Milton votes to draft hen regulations
MILTON Want backyard chickens in Milton?
Some members of the city council aren’t happy about it, but the city’s taking the request under advisement.
City staff this week floated a draft on regulations that would spell out rules that could allow people to keep up to six hens as a conditional use in some residential areas of the city.
The rules would still have to be approved by the council, but the council voted Tuesday to have city attorney Mark Schroeder draw them up. The move came via a 4-3 vote of the council earlier this week, with Mayor Tom Chesmore casting the tiebreaker.
Under a set of tentative rules approved by the council this week, the ordinance would:
-- Limit the number of chickens to six hens per owner on single-family lots zoned R3 and R4.
-- Prohibit roosters and noisier fowl such as guinea hens and peacocks.
-- Mandate that chickens be kept in backyards in enclosures that are at least 15 feet from lot lines.
-- Set recommendations for the size and construction of enclosures, including that the enclosures be portable.
-- Set fees for permits between $75 and $125 and establish a $15 annual licensing fee per owner.
Under a process being considered by the council, each applicant would first have to go through a public hearing. The ordinance also would require signed consent from neighbors with adjoining properties to prospective chicken owners.
Some city council members also are pushing for the city to include a permit revocation process and possible fines for noncompliance.
The city’s rules wouldn’t specifically bar people with backyard chickens from slaughtering the birds, although tentative language in the rules would prohibit people from doing so publicly.

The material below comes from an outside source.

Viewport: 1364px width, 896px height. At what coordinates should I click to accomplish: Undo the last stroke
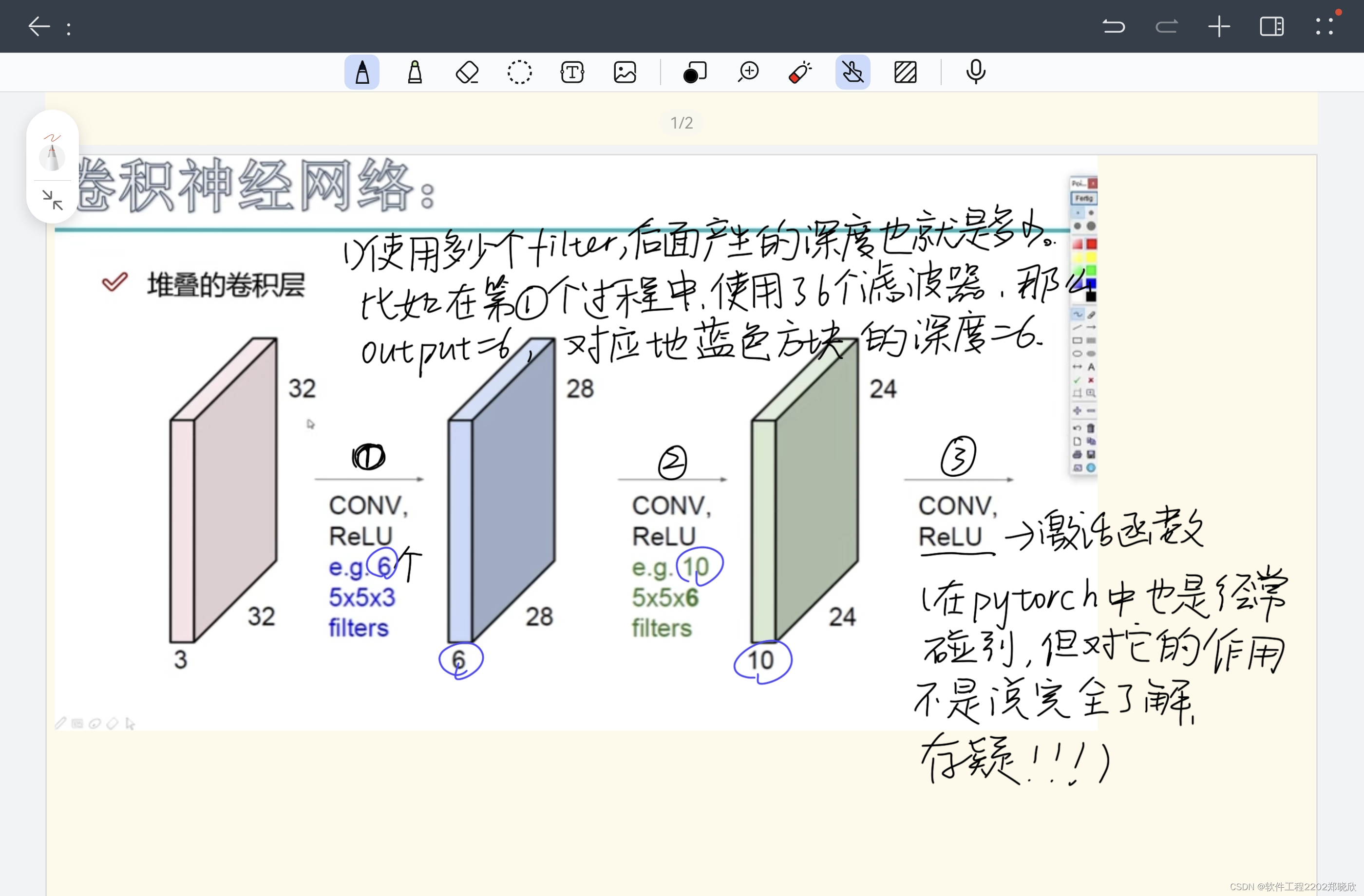coord(1114,26)
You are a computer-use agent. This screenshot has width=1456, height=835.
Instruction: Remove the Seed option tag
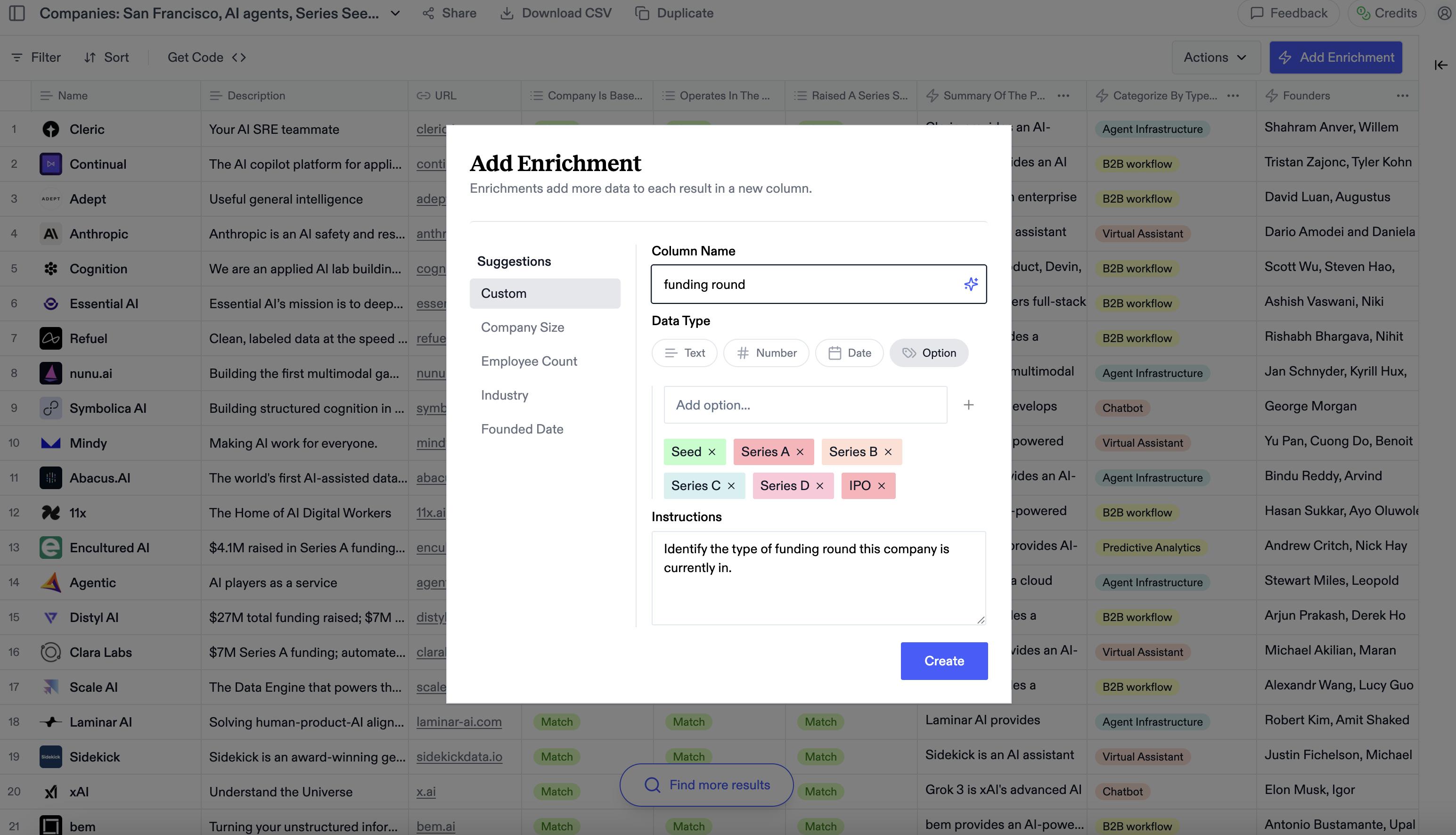pos(712,452)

It’s not clear whether the council will support an ordinance for backyard chickens.
Alderman Brett Frazier this week said he wouldn’t support an ordinance. He called the idea of urban chickens “silly” and inappropriate for Milton.

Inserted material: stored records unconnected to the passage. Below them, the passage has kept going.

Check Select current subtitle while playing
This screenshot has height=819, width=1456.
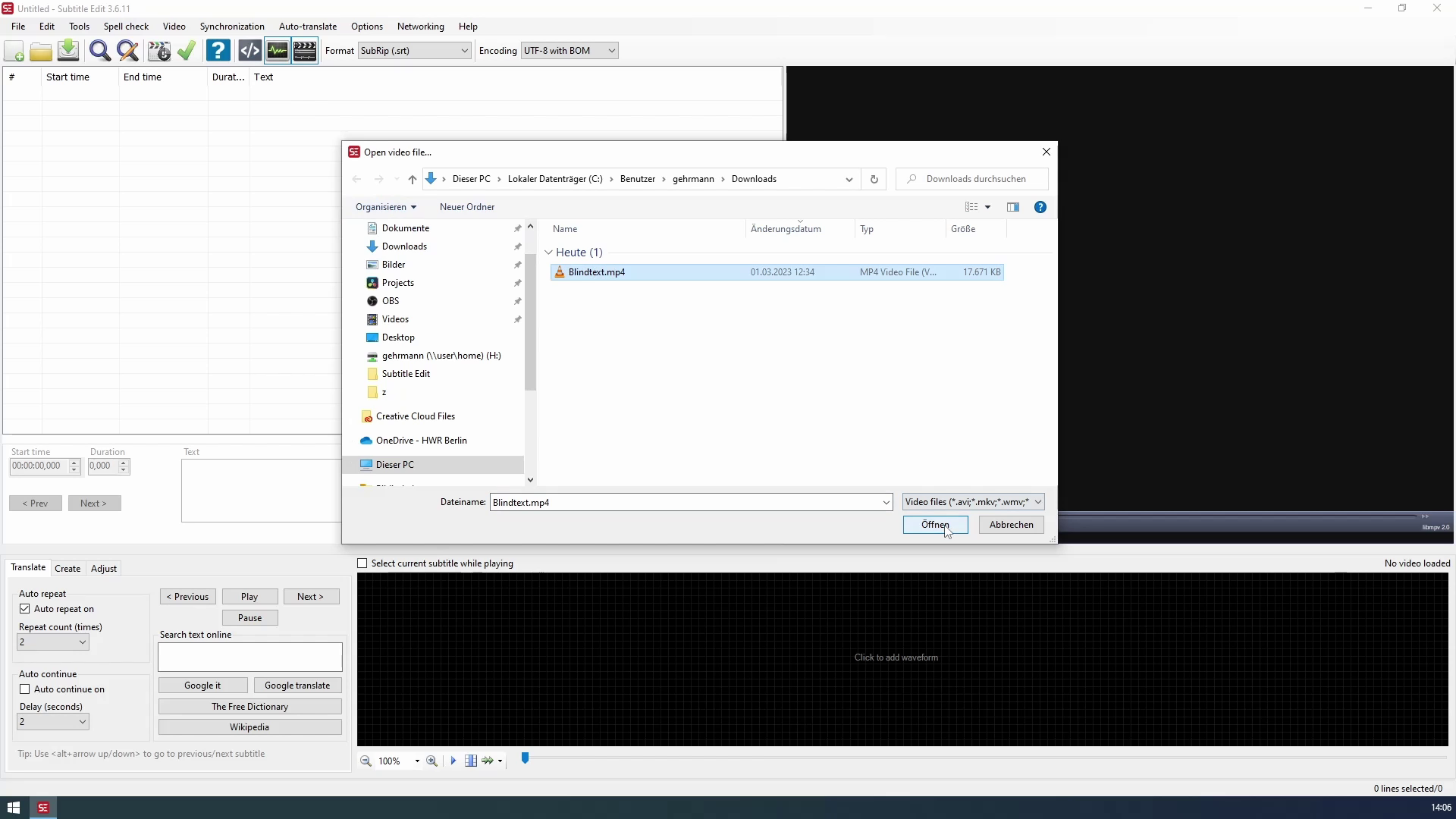point(362,563)
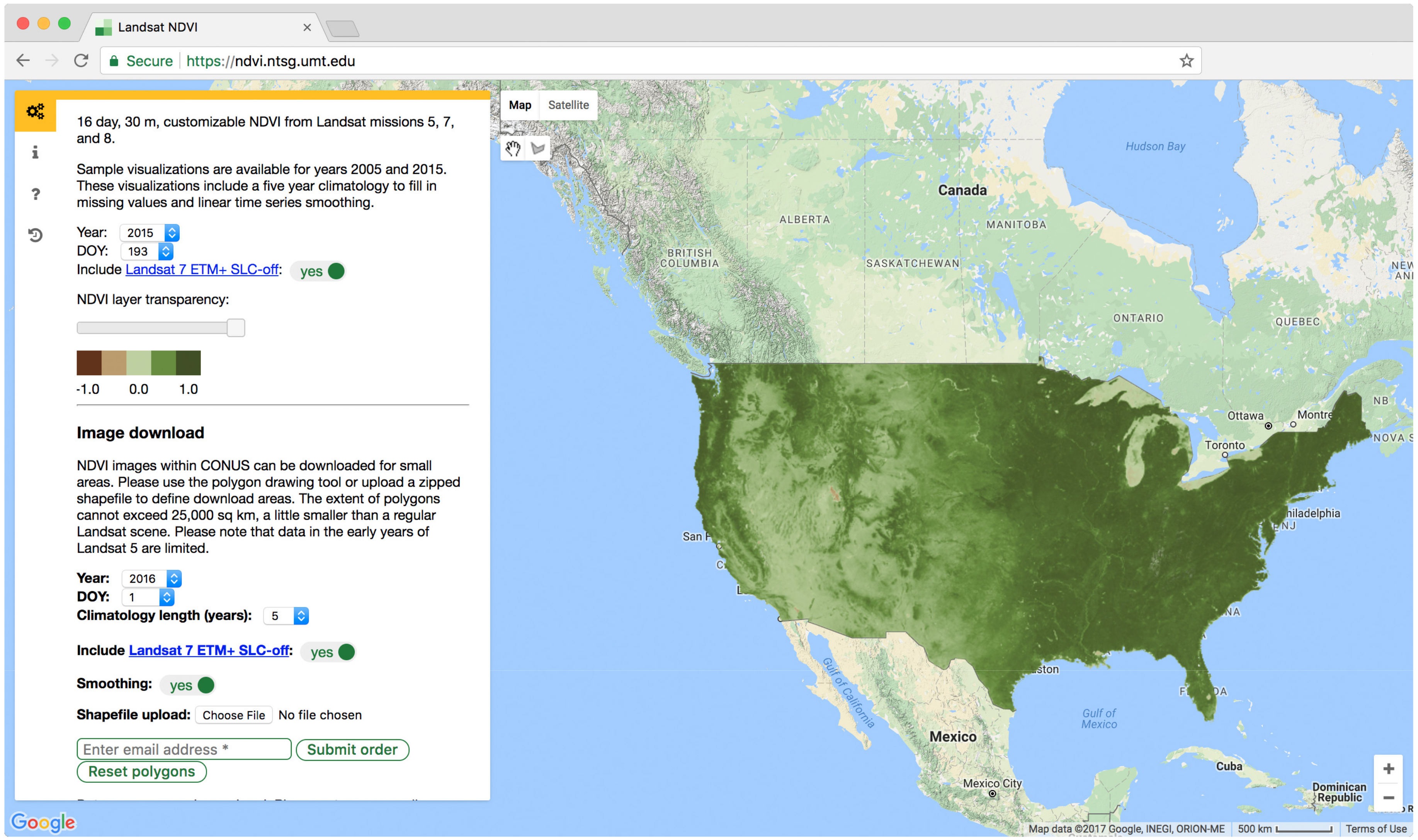This screenshot has height=840, width=1418.
Task: Click the email address input field
Action: [183, 749]
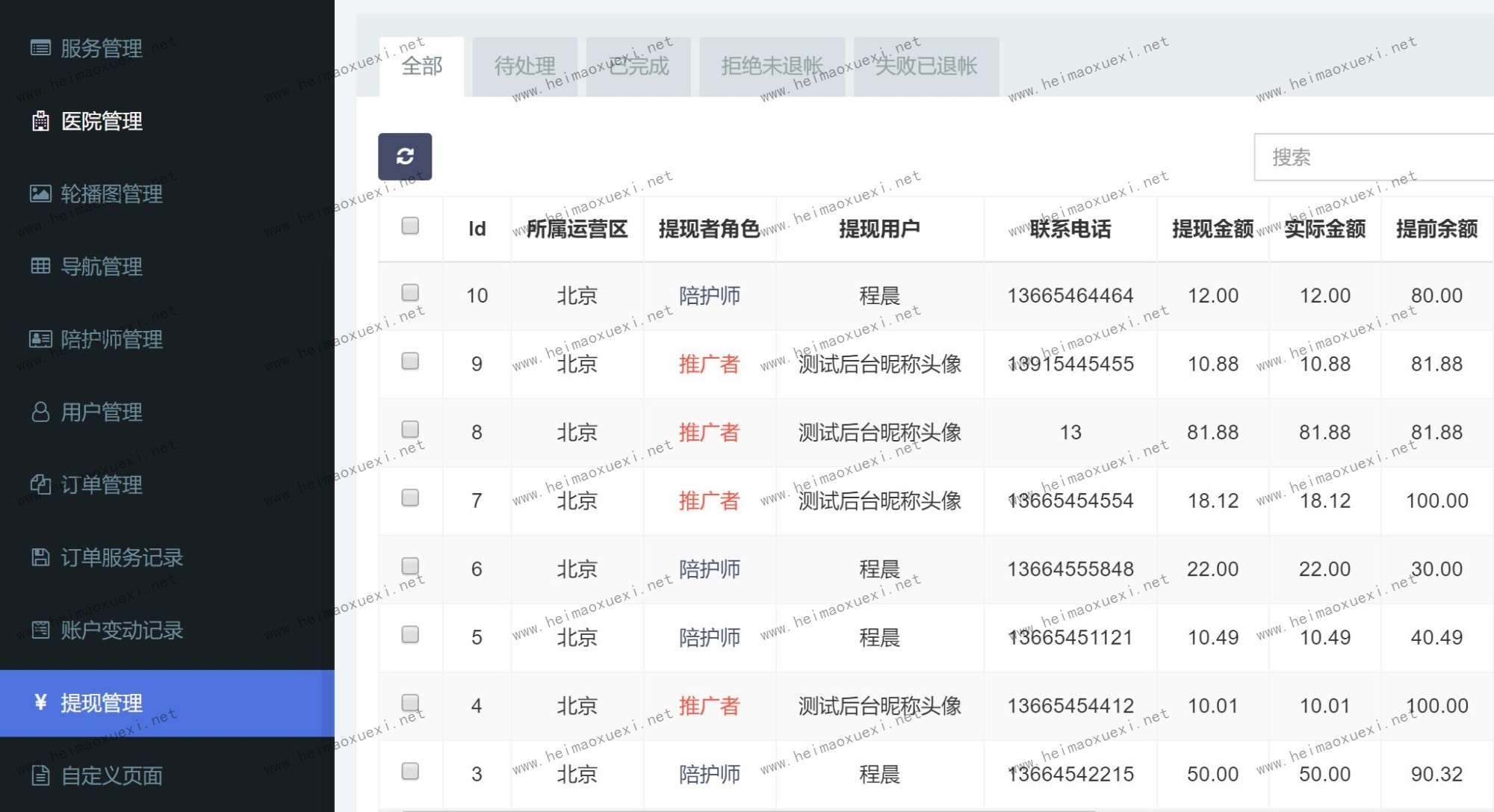
Task: Click the refresh icon button
Action: 405,156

Alderman David Adams, who also opposes backyard chickens, said he’s disappointed that city staff spent time researching the issue and preparing recommended rules.
Chesmore this week defended city staff’s work on the ordinance. The city is simply being responsive to a request by a resident to permit backyard chickens, he said.
Other Rock County communities such as Edgerton are grappling with the same issue.
Milton should be doing the same due diligence as other municipalities, Chesmore said.